In my case, being in another job after I was full time for a little while, worked out. But there is an advantage to being able to stay where you are as well.
My thought is if you transition and work in the same place where your coworkers have been there for a long time and no one ever leaves, then the chances of living with pronoun and name slip ups is probably something you will just have to learn to live with. On the oter hand, if there is a lot mmore turn over or the possiblity to post out and work in a different area, then it may help to keep a fresh work environment with no baggage.
When I did my transition, my work history went something like this:
worked at some company (actually had GID in the company diversity policy): actively transitioning, shinks, electro, etc
came out at work: terminated the next day
very next day I filed my name change in court: nothing to lose now
while job hunting used my time to continue pushing my transition (booked and did my ffs round 1), soldiered on with electro, etc: It all helped with my job hunt
a few months pass, landed a new job (substantial pay cut, but I was working): Kept at it, srs started looking doable
finished everything (srs, time off to recover, final legal changes, birth certificate, passport, etc): now I am done with ole Harry Benjamin.
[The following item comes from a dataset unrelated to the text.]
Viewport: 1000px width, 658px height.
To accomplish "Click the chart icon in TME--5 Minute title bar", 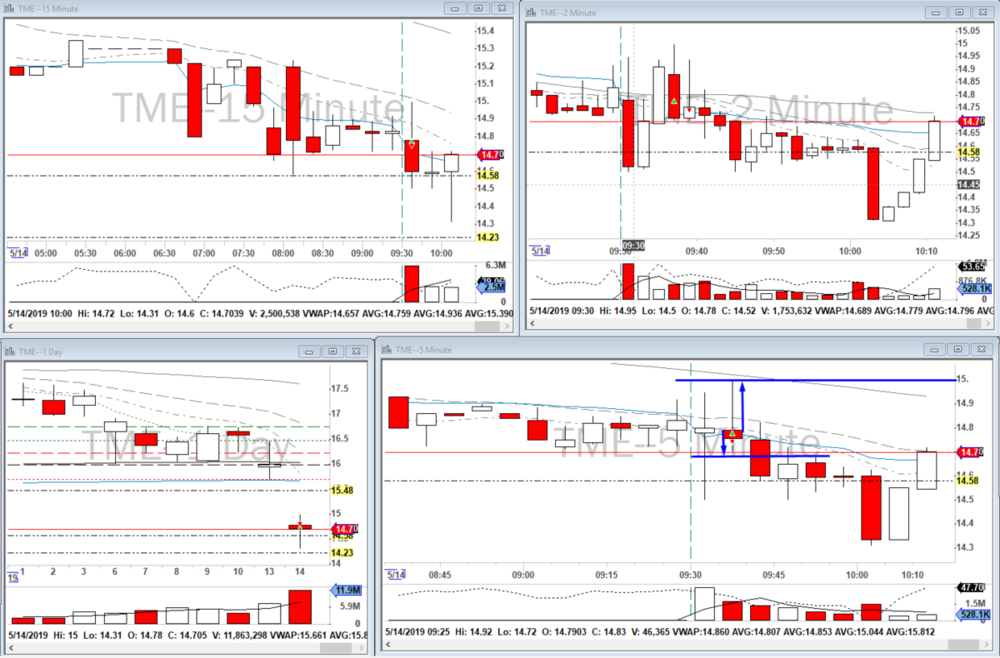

moved on work wise one more time: now I started to earn close to where I ended as a male, and didn't need any excuses. no more electro, no more surgery, no nothing
Being in that "never having to explain yourself to your coworkers" is a great place to be, I'll just let you know. If I were never fired and I kept at my original job I'm sure that pronoun and name slip ups would bug me. But that's just me.
All of this made me appreciate and understand why some people want to just up and disappear and leave the whole trans thing behind until they figure themselves out.